Entre las recomendaciones preventivas, remarcó una medida que en el ámbito hospitalario nunca dejó de ser esencial: el uso de barbijo por parte del personal de salud al atender cuadros respiratorios. “No es una condición de alerta usarlo: lo tienen que usar en la atención porque involucra la protección del personal”, indicó. Y amplió el criterio: fiebre, cefalea y dolor corporal pueden corresponder a distintas patologías —desde gripe o Covid hasta diagnósticos menos frecuentes en la región—, por lo que la protección funciona también como prevención ante riesgos mayores.
Al poner la lupa en Bariloche, Parodi destacó que los casos vinculados a esta variante representan un número mínimo en relación a la población total. “Representa para la comunidad de Bariloche entre 0,0020%”, mencionó, como forma de dimensionar el alcance real. Y planteó que el debate social no debería centrarse en la etiqueta de “súper gripe”, sino en mejorar el cuidado comunitario y sostener los esquemas de vacunación.

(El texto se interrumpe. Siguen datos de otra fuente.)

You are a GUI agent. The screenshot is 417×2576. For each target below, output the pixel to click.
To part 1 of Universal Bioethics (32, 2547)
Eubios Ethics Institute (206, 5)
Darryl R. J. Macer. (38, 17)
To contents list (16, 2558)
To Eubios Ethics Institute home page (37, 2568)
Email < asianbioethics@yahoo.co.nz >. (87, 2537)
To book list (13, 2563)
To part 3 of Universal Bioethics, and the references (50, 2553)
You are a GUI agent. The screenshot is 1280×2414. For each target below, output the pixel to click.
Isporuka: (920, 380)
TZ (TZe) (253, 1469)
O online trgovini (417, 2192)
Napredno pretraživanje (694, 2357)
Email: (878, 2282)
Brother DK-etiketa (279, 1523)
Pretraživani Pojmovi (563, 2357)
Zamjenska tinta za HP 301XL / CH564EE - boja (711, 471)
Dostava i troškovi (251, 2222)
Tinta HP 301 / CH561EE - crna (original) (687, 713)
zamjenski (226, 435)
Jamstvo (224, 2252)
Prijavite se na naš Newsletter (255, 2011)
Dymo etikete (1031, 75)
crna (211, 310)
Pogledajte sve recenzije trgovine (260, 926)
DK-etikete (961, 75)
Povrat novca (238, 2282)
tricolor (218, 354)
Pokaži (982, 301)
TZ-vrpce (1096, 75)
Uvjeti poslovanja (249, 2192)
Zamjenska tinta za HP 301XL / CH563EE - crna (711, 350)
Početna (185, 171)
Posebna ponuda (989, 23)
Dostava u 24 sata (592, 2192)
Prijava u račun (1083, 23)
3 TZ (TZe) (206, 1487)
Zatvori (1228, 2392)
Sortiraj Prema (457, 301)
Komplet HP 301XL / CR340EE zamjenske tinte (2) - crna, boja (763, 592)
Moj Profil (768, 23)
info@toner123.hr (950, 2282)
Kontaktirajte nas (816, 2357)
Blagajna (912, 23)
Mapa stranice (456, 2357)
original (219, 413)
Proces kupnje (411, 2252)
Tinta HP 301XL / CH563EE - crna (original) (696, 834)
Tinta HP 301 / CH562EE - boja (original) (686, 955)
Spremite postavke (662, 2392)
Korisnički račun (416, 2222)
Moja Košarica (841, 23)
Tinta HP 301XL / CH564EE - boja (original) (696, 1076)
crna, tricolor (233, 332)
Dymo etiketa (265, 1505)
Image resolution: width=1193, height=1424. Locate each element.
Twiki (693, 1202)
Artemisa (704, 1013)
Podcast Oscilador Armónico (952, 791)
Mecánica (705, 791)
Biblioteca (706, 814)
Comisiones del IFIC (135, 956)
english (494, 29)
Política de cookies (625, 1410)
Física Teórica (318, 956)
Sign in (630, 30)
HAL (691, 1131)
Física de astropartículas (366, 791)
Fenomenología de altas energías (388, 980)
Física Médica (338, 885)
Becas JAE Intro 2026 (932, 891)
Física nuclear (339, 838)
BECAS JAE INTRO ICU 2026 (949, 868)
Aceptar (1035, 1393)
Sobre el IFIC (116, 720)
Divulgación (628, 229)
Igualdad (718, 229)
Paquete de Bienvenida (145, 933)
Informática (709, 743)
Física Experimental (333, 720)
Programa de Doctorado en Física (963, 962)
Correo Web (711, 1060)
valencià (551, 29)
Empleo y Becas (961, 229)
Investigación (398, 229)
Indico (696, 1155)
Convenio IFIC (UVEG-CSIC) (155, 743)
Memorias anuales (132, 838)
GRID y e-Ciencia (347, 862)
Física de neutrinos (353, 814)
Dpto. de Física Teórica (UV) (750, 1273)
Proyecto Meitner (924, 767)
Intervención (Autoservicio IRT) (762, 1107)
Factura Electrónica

Incluso relativizó el peso del movimiento antivacunas como factor dominante. A su juicio, el problema principal es la caída general en la adhesión a los calendarios de inmunización. “Si todos cumplían los esquemas tendríamos erradicados hasta el sarampión”, advirtió, al mencionar también enfermedades que volvieron a reaparecer en los últimos años.
En cuanto a la vacuna antigripal, explicó que las formulaciones actuales contemplan cepas de Influenza A y B, y que el H3N2 ya está incluido en las vacunas 2025. “Hoy tenés H3N2 con subclase K, pero la H3N2 viene contemplada ya en las vacunas del 2025”, afirmó. Y anticipó que se espera el arribo de las dosis 2026 para marzo, cuando se define la estrategia de vacunación previa al invierno.